* [Exercise]
Your answer must be the lines from the one containing "Where should I" through the last line of the records below, copied exactly, with the pictures left out.

Stored entries:
----------
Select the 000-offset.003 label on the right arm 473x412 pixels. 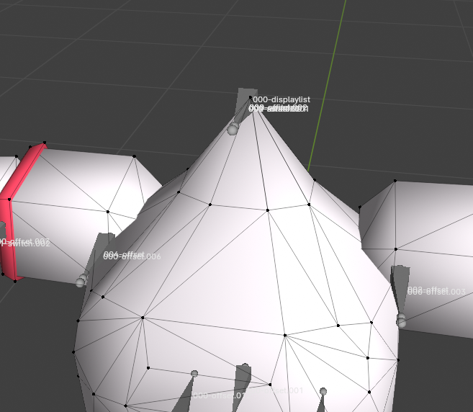436,291
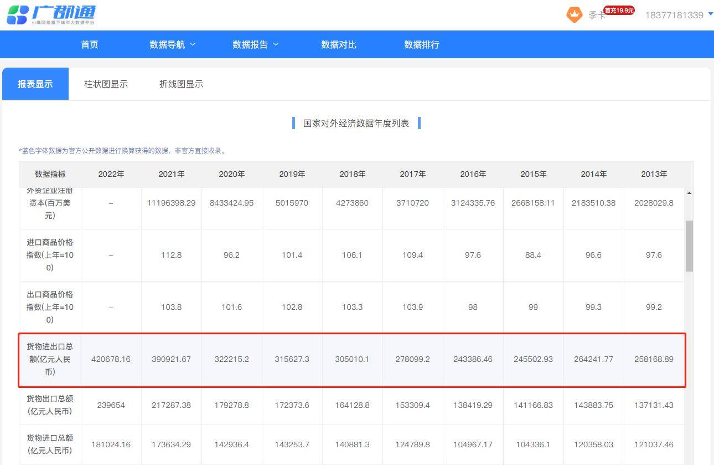
Task: Click the 广都通 platform logo
Action: (x=53, y=15)
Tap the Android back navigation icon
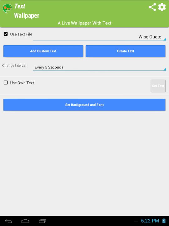This screenshot has height=226, width=169. pyautogui.click(x=8, y=221)
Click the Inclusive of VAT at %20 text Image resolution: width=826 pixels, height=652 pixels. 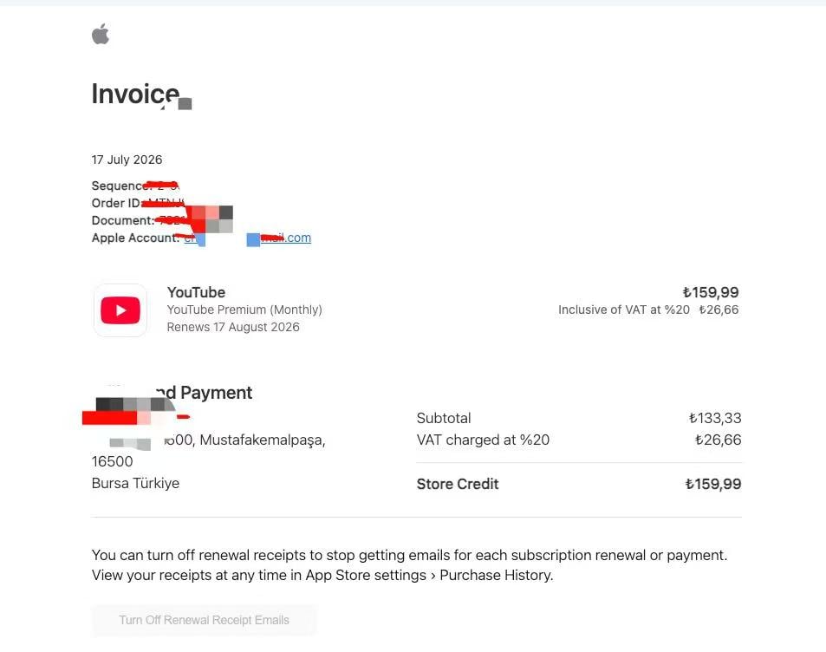(624, 310)
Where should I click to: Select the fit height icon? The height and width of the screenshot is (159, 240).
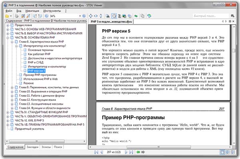tap(101, 16)
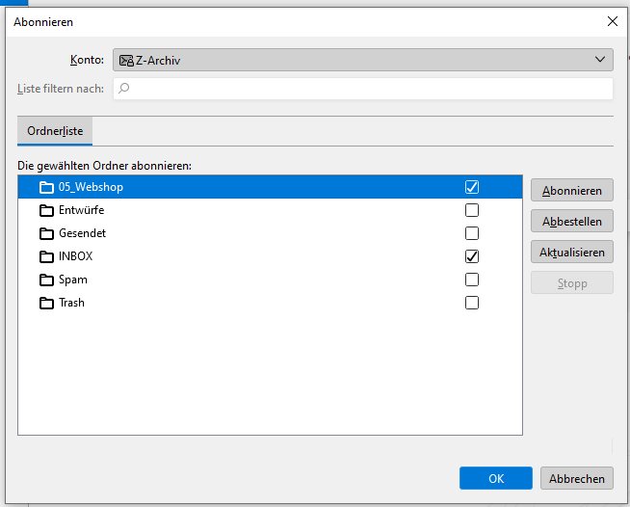630x507 pixels.
Task: Expand the Z-Archiv account combo box
Action: 363,60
----------
* [Result of this task]
Where should I click to: Select the fit height icon? The height and width of the screenshot is (159, 240).
tap(101, 16)
630x507 pixels.
Task: Expand the Z-Archiv account combo box
Action: 363,60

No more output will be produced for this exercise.